Single by Lo-Pro

from the album The Beautiful Sounds of Revenge
- Released: May 4, 2010
- Recorded: 2009
- Genre: Hard rock, alternative metal
- Length: 3:42
- Label: Rocket Science (Indie)
- Songwriter(s): Pete Murray
- Producer(s): Pete Murray, Angus Cooke

= Alive (Lo-Pro song) =

"Alive" is the lead single from Lo-Pro's second studio album The Beautiful Sounds of Revenge, which was released on June 8, 2010. The official single itself was released ahead of time on May 4, 2010. It is the band's first single in almost seven years, since their release of their song "Sunday" in August 2003.

==History==
Alive was first made available as a free download on July 4, 2009, on the Staind official band website. It was also put on the physical release of the Letting Go EP, which was only sold on the "Stimulate This" tour, which started on July 14, 2009. The EP was eventually released digitally on October 23, 2009, but "Alive" was left off of it. Lead singer Pete Murray confirmed that it was kept off in favor of putting it on The Beautiful Sounds of Revenge. While other songs ended up being on both releases, "Alive" being taken off due to its single potential.

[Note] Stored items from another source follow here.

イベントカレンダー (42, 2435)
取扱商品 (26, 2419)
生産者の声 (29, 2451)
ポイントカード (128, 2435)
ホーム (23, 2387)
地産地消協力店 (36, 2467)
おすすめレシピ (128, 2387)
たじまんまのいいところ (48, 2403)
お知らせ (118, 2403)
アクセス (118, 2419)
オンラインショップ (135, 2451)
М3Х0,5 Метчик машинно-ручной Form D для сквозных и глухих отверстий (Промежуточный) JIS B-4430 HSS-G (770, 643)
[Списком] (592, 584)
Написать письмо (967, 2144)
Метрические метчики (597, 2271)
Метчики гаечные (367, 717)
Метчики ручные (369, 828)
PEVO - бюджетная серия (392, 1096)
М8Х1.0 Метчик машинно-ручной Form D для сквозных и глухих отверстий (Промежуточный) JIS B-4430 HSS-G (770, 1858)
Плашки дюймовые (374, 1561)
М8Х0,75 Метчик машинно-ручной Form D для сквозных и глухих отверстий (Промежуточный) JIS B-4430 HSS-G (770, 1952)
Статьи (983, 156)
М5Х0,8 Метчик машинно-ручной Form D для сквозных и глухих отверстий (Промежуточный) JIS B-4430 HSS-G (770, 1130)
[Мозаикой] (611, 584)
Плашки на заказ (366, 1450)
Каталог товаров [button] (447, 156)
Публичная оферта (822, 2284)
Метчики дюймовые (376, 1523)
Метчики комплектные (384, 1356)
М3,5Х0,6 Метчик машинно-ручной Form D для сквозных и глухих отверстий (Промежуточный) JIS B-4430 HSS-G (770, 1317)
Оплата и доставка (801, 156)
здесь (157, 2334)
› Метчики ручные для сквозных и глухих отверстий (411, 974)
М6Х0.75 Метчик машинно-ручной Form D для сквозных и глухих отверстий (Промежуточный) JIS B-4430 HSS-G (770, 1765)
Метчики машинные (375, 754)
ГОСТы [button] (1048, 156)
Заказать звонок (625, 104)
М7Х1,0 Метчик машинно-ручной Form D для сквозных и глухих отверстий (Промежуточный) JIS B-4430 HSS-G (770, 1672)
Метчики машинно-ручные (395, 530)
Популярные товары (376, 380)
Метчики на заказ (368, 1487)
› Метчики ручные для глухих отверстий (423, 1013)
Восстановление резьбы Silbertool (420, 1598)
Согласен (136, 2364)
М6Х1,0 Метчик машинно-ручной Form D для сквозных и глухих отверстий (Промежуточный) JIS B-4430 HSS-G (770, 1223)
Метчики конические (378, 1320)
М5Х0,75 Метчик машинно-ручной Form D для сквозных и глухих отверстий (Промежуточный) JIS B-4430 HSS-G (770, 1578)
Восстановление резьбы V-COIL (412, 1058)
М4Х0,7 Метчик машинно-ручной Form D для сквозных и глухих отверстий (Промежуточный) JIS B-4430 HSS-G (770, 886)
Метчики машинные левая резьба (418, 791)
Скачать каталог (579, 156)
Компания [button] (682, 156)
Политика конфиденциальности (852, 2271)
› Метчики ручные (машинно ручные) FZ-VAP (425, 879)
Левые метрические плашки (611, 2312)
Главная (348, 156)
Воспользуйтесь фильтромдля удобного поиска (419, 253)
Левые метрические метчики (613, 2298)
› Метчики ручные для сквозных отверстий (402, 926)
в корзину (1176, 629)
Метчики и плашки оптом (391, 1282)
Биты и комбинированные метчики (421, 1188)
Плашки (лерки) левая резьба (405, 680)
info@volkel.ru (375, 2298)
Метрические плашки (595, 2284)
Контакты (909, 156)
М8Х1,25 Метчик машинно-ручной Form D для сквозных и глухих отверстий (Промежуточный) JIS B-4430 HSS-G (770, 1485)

The song was originally going to be released as a single on March 30, 2010. However, when the album was delayed, so was the single. The single was released on May 4, 2010, and the song is scheduled to hit radio stations on May 24, 2010.

While Lo-Pro has a history of releasing alternative versions of their songs, such as "Texas" and "Clean the Slate", this song has no known different versions. The versions on the hard copy version of the Letting Go EP and The Beautiful Sounds of Revenge are identical.